##### Material supplied #####

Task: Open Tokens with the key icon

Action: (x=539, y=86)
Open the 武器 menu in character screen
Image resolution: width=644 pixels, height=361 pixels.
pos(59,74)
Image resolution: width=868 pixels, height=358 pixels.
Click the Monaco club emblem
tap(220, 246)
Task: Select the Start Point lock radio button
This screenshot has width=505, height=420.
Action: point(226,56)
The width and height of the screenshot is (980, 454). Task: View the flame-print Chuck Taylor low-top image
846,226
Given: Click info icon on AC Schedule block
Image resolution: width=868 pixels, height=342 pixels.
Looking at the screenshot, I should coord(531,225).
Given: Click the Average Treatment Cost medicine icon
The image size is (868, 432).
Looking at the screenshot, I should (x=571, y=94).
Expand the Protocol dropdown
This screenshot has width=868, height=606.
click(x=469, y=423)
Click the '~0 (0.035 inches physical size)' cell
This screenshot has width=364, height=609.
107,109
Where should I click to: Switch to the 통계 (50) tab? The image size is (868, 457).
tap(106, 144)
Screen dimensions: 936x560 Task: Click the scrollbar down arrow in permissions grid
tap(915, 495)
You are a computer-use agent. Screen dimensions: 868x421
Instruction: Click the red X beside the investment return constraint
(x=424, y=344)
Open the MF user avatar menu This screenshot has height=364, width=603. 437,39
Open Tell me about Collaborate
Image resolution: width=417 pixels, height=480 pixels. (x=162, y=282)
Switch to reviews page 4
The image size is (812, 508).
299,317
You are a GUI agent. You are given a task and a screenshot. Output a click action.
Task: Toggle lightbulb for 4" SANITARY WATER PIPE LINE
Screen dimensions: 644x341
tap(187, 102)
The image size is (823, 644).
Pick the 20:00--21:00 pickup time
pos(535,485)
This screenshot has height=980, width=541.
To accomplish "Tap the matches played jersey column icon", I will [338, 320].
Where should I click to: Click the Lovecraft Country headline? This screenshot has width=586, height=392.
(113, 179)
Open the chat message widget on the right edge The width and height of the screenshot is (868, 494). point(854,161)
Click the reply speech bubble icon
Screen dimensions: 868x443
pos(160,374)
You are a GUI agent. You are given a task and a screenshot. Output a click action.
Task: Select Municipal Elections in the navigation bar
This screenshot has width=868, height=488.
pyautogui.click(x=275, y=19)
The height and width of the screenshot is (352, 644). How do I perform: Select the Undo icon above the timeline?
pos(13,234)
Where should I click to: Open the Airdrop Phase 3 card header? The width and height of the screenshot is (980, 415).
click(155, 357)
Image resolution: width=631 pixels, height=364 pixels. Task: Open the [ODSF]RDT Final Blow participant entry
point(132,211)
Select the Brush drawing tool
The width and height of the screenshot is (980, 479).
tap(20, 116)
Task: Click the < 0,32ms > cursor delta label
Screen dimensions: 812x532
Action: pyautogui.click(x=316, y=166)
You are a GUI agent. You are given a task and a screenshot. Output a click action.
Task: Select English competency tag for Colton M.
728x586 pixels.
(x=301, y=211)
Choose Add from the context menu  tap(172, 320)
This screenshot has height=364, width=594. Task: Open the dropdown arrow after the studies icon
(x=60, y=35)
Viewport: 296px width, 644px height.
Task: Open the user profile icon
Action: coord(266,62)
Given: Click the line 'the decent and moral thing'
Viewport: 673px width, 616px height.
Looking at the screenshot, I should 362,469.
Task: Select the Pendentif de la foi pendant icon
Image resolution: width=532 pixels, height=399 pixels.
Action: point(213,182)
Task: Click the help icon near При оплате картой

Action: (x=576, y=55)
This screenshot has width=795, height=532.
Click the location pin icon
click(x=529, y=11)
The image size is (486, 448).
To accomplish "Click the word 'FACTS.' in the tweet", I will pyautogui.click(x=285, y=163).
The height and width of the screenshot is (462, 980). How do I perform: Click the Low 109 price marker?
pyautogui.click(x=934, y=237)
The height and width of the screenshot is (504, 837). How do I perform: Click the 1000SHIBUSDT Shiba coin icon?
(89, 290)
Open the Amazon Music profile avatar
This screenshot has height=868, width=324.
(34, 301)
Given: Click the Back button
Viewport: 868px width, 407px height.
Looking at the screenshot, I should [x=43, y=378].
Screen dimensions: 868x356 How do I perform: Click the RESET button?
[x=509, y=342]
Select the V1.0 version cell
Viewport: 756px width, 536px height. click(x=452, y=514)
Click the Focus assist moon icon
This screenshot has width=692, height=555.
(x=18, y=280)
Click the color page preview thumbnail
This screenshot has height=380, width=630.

#####

**What to produce:**
Where the word "accomplish" appears in a line of the data above, tally that line; then give the total and nothing more.

**Exercise answer:**
2